3.2. Preview of a Single Optimization Step¶


If we nudge the variables in the direction of their gradients, it will increase L. This is the concept of optimization. Let’s try.

Now L=8.0000. Let’s change the input variables, in the direction of their gradient.

In [25]:
a.data += 0.01 * a.grad
b.data += 0.01 * b.grad
c.data += 0.01 * c.grad
f.data += 0.01 * f.grad

e = a * b 
d = e + c
L = d * f

print(L.data)
-7.286496

After running the forward pass, L=-7.286. Here, 0.01 is the step size. Indeed we see that after we optimized our parameters using the gradients we manually calculated, and ran the forward pass of our network again, we managed to increase the value of L.




4. Micrograd: Neurons¶




4.1. Biological Neuron vs. Artificial Neuron¶


No description has been provided for this image No description has been provided for this image

Fig 1. L-R: A Cartoon Diagram of a Biological Neuron & its Mathematical Model. (Source)

The figure above provides a side-by-side drawing of a biological and artificial neuron. The biological neuron is analogous to artificial neurons in the following terms:

Biological Neuron Artificial Neuron
Cell Nucleus (Soma) Node
Dendrites Input
Synapse Weights or interconnections
Axon Output

Artificial Neuron at a Glance¶


The artificial neuron has the following characteristics:

  • A neuron is a mathematical function modeled on the working of biological neurons
  • It is an elementary unit in an artificial neural network
  • One or more inputs are separately weighted
  • Inputs are summed and passed through a nonlinear function to produce output
  • Every neuron holds an internal state called activation signal
  • Each connection link carries information about the input signal
  • Every neuron is connected to another neuron via connection link

In the next section, let us talk about perceptrons.




4.2. Perceptron¶


Perceptron was introduced by Frank Rosenblatt in 1957. He proposed a Perceptron learning rule based on the original MCP neuron. A Perceptron is an algorithm for supervised learning of binary classifiers. This algorithm enables neurons to learn and processes elements in the training set one at a time.

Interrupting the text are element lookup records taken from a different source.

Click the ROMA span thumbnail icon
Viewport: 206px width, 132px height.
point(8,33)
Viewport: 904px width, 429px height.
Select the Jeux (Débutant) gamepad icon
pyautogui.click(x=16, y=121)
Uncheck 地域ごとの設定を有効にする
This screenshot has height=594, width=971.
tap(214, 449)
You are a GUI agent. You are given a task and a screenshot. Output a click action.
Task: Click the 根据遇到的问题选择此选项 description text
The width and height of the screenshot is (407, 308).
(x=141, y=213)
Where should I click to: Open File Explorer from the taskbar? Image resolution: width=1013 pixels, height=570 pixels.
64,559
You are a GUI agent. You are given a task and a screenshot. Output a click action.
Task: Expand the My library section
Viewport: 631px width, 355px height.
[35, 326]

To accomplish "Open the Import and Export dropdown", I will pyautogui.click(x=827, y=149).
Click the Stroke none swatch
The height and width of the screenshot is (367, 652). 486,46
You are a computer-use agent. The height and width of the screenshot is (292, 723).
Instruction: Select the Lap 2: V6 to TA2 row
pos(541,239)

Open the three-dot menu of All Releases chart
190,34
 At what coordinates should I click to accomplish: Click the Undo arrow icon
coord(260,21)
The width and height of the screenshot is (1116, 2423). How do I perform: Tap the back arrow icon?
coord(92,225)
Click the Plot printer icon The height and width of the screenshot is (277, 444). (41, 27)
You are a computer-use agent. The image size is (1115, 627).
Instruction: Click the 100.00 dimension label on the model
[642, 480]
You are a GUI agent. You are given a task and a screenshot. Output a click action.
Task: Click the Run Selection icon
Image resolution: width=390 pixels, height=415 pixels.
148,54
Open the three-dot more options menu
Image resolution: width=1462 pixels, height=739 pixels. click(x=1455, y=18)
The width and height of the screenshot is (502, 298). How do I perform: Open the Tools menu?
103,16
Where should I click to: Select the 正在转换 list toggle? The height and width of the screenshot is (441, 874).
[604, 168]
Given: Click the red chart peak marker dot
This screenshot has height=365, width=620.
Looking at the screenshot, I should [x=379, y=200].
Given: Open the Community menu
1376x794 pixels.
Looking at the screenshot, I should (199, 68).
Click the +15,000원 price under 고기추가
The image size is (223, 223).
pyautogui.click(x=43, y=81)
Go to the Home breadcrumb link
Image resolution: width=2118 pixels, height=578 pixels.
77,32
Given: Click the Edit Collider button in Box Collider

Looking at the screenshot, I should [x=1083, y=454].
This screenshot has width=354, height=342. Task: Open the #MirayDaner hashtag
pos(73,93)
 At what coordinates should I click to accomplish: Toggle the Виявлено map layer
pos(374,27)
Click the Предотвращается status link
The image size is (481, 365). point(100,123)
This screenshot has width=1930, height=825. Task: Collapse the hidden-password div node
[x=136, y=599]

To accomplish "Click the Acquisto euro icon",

Basic Components of Perceptron¶


Perceptron is a type of artificial neural network, which is a fundamental concept in machine learning. The basic components of a perceptron are:

  1. Input Layer: The input layer consists of one or more input neurons, which receive input signals from the external world or from other layers of the neural network.
  2. Weights: Each input neuron is associated with a weight, which represents the strength of the connection between the input neuron and the output neuron.
  3. Bias: A bias term is added to the input layer to provide the perceptron with additional flexibility in modeling complex patterns in the input data.
  4. Activation Function: The activation function determines the output of the perceptron based on the weighted sum of the inputs and the bias term. Common activation functions used in perceptrons include the step function, sigmoid function, and ReLU function.
  5. Output: The output of the perceptron is a single binary value, either 0 or 1, which indicates the class or category to which the input data belongs.
  6. Training Algorithm: The perceptron is typically trained using a supervised learning algorithm such as the perceptron learning algorithm or backpropagation. During training, the weights and biases of the perceptron are adjusted to minimize the error between the predicted output and the true output for a given set of training examples.
  7. Overall, the perceptron is a simple yet powerful algorithm that can be used to perform binary classification tasks and has paved the way for more complex neural networks used in deep learning today.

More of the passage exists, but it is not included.